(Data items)
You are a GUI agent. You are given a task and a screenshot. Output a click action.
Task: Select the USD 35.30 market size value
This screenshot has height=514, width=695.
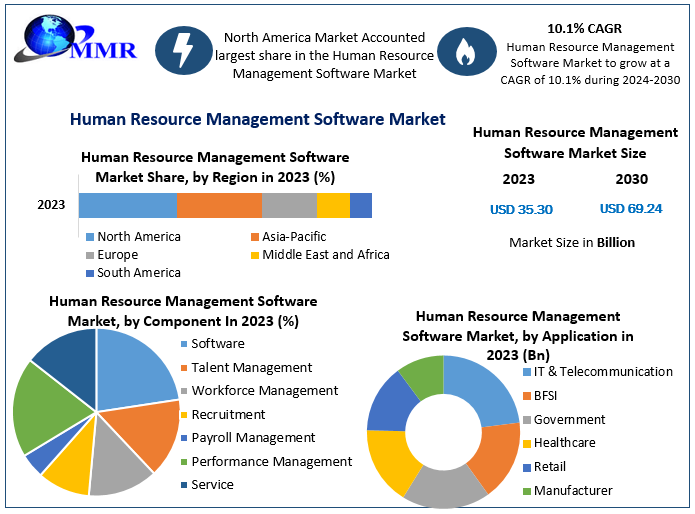click(521, 210)
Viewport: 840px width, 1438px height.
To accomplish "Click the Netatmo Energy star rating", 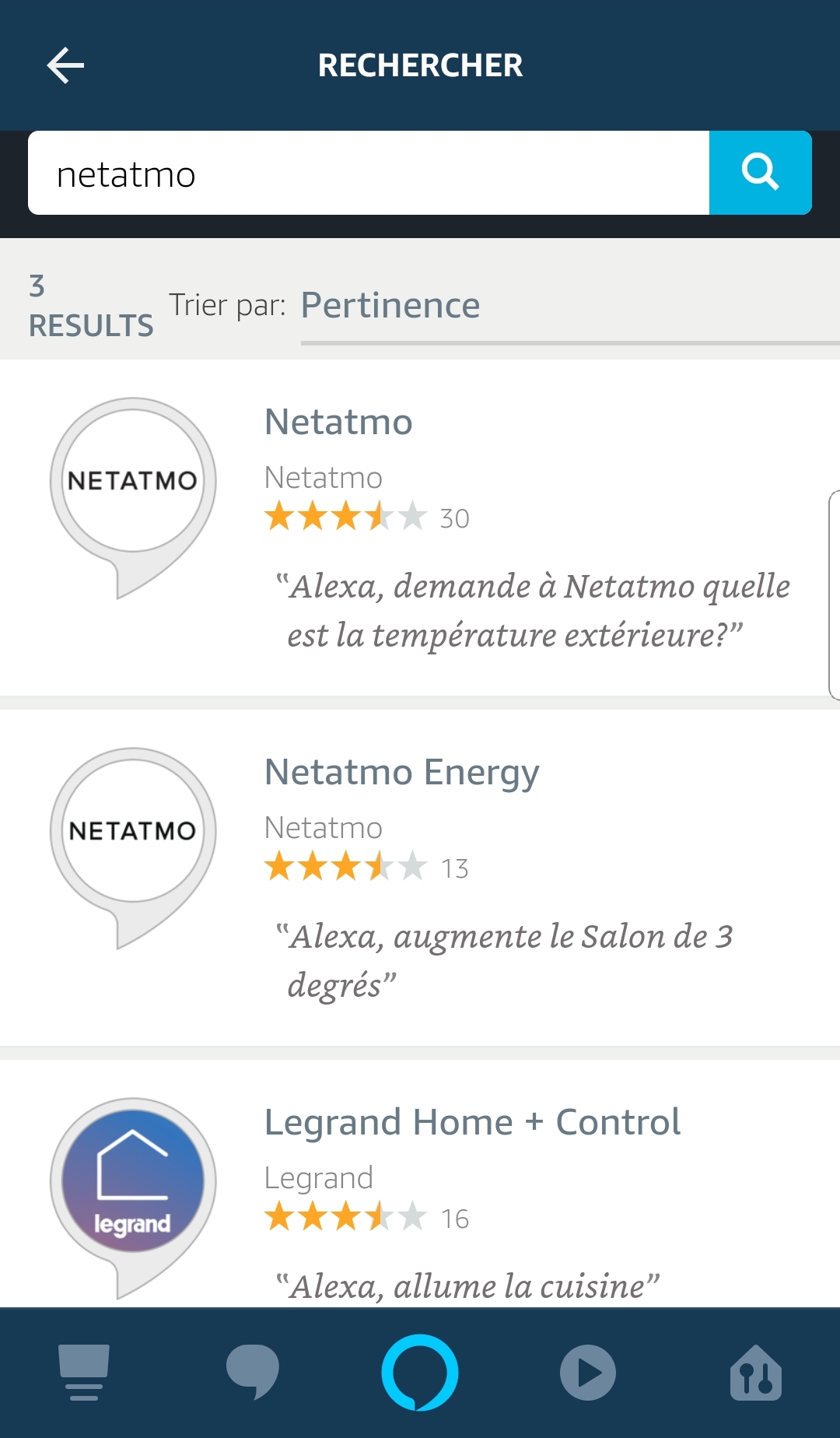I will 346,867.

▸ **Exercise directions**: Once the line containing "Viewport: 840px width, 1438px height." has been located, transcribe exactly and only every line from the first line of the entries through it, excluding pictures.

▸ **Answer section**:
You are a GUI agent. You are given a task and a screenshot. Output a click action.
Task: Select the USD 35.30 market size value
This screenshot has height=514, width=695.
click(521, 210)
Viewport: 840px width, 1438px height.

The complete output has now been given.